DATA EXTRACT:
■ ■ ■ ■ ■ ■ ■

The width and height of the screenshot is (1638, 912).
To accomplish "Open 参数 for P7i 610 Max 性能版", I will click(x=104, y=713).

■ ■ ■ ■ ■ ■ ■

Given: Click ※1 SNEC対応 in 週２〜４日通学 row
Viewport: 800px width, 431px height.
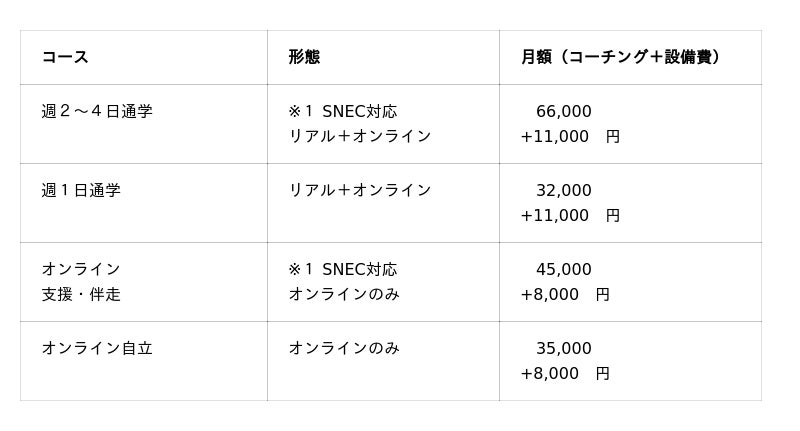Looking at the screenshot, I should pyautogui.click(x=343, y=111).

■ ■ ■ ■ ■ ■ ■

INSTRUCTION: Render the records from the line with "Given: Click ※1 SNEC対応 in 週２〜４日通学 row" up to and including the line with "Looking at the" as a Markdown table with the columns Row and Text, one numbered row per line, blank lines skipped and pictures left out.

WRITTEN RESPONSE:
| Row | Text |
|---|---|
| 1 | Given: Click ※1 SNEC対応 in 週２〜４日通学 row |
| 2 | Viewport: 800px width, 431px height. |
| 3 | Looking at the screenshot, I should pyautogui.click(x=343, y=111). |